干戈かんかを交えず戦場を離脱したことです」

 あれはどう言いつくろっても裏切り行為に他ならない。しかも裏切りではなく撤退というところが輪をかけて酷い。

 裏切りなら周囲の諸侯が憤慨し、寄ってたかって攻め寄せる。裏切りを許さないだろう。むしろ裏切りに発奮し、裏切らなかった残った諸侯の結束は固く結ばれるであろう。

 だが撤退ならばどうだ。あくまでまだ味方であるから周囲の諸侯も攻撃することもできない。同格の諸侯だから逃げるなとも言い辛い。そのくせ、周囲に与える心理的な衝撃は裏切りに等しい。

 つまり一兵も損ずることなく、カヒ陣営に計り知れないダメージを与えることができるのだ。

 自分がカトレウスならマシニッサのことを死んでも許さないだろうな、とスクリボニウスは思ったくらいだ。天下を手に入れたと思った瞬間に、伸ばした手をはたかれたようなものなのだ。通常の裏切りとは訳が違う。

「カトレウスは南部諸侯に出兵を要請した。それに応えて俺は戦場に兵を出した。死ぬまで戦えとか、全滅するまで逃げるなとか、命じられたわけじゃない。だからそれでカヒへの義理は十分に果たしたさ」

 だがマシニッサは気楽なものだった。それで貸し借り無しとでも考えているのであろう。実に利己的な思考である。

「しかし、それで納得してくれるでしょうか・・・?」

 そんなわけがあるはずがない、そう思うスクリボニウスにマシニッサは別の視点から考えよう、と言った。

「ここで敗れて後が無いのは王かカトレウスか、どっちだ?」

「それは・・・」

 言うまでもなく王であろう。畿内に兵を進められ、諸侯からも裏切り者が出る始末、動員兵力は地元にもかかわらずカヒに大差を付けられていた。王都までの距離も近い。ここで敗れたら王にはもう後が無い。

 対してカヒはここで負けたとしても、河東へ戻れば再起を図ることができる。この差は大きい。

「俺はカヒにも王にもまだ勝負を終わらせて欲しくない。ならば負けたら終わりのほうに肩入れするのは当然のことと言える」

「しかしカヒからとんでもない恨みを買いませんか?」

「それならそれでせいせいするさ。二度と味方しないだけのことよ。あいつらは俺を大いに見下していやがったからな」

 彼は何よりも他人から見下されることが大嫌いだった。舐められるのだけは我慢がならなかった。それは権謀術数を駆使し利益の為なら親でも売りかねない計算の男、マシニッサの中にある意外な稚気であった。

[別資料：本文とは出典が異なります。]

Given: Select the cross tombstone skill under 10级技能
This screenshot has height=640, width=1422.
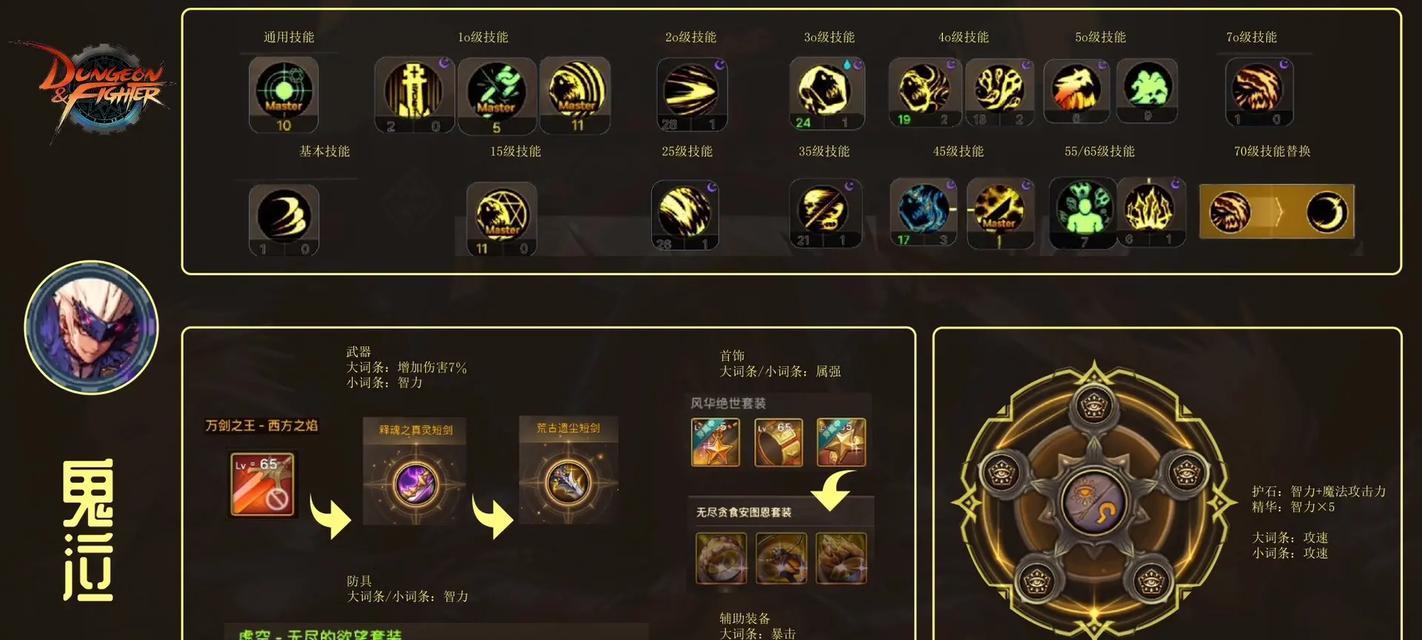Looking at the screenshot, I should [414, 94].
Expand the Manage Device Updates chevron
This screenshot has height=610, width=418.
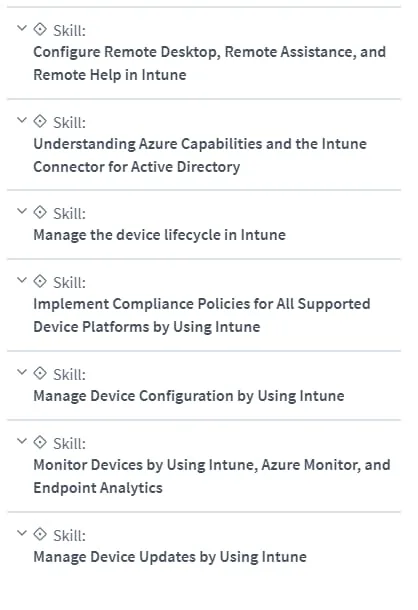click(x=22, y=533)
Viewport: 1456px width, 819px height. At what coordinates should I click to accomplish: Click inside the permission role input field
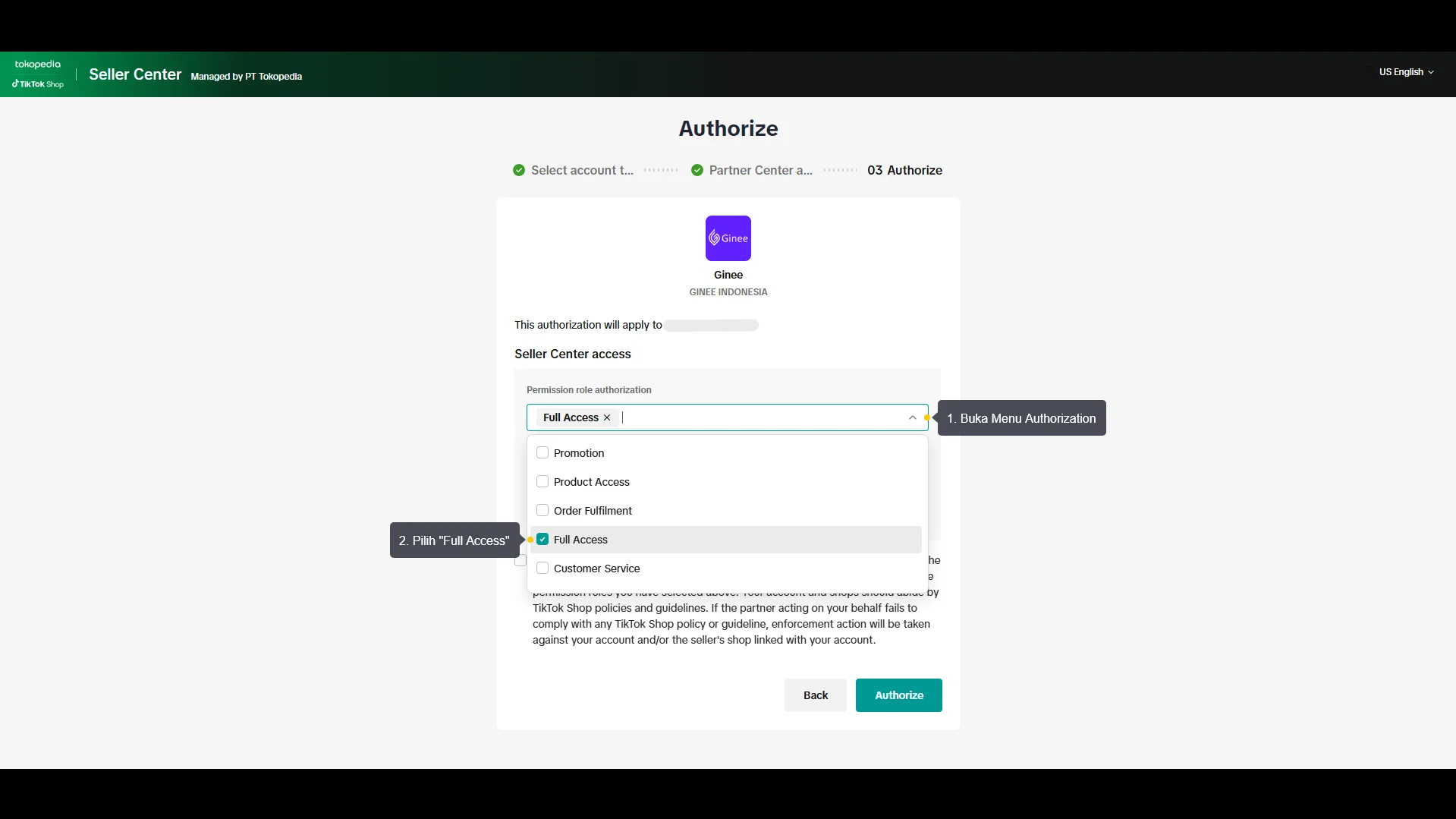pyautogui.click(x=759, y=417)

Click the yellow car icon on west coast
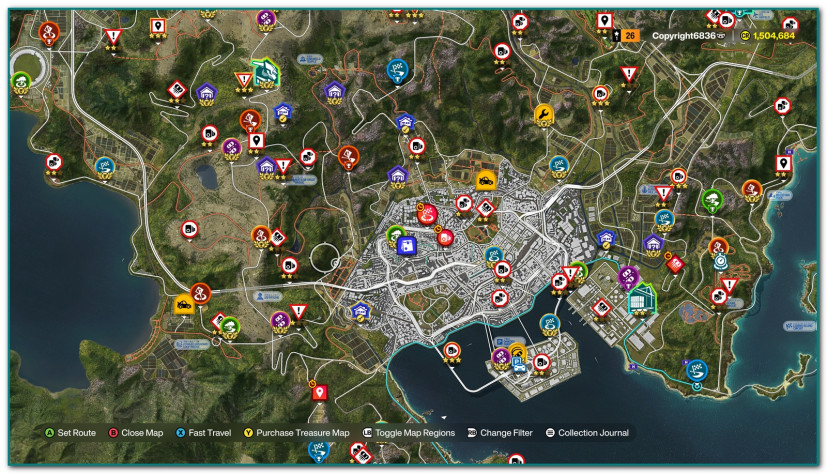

「だが、もしカヒが本当に天下をまだ手中にしたいなら、いくら頭にきても俺を許さざるをえんさ。大きな度量があるところを見せねば、諸侯の離反につながる。王師と戦うには諸侯の協力が是非とも必要になるのだからな。それに天下取りには俺の持つ千を超える兵力は魅力的でもあるだろう。王とカヒの間に位置するというトゥエンクの地政学的な観点からも味方にしておかねばならない。そもそも王の作戦に引っかかって中央突破からの後方回り込みを許した時点でこの戦は負けたようなものさ。俺のせいじゃない」

 と言ってのけたところをみると、マシニッサの中では見事なまでに責任転嫁に成功したようだった。

 しかしあんな作戦があるとは・・・実に驚きだった。

 カトレウスが思いつかなかったように、マシニッサにもまったく想像もできなかった。

 王が右翼に戦力を集中していることからてっきり右翼からの片翼包囲でも企んでいるのかと思っていた。

 どうやって思いついたか知らないが、まるで魔法のような一連の機動だった。

 アリアボネやアエティウスがいたころでもここまで華麗な戦術は見たことが無い、そうマシニッサは思った。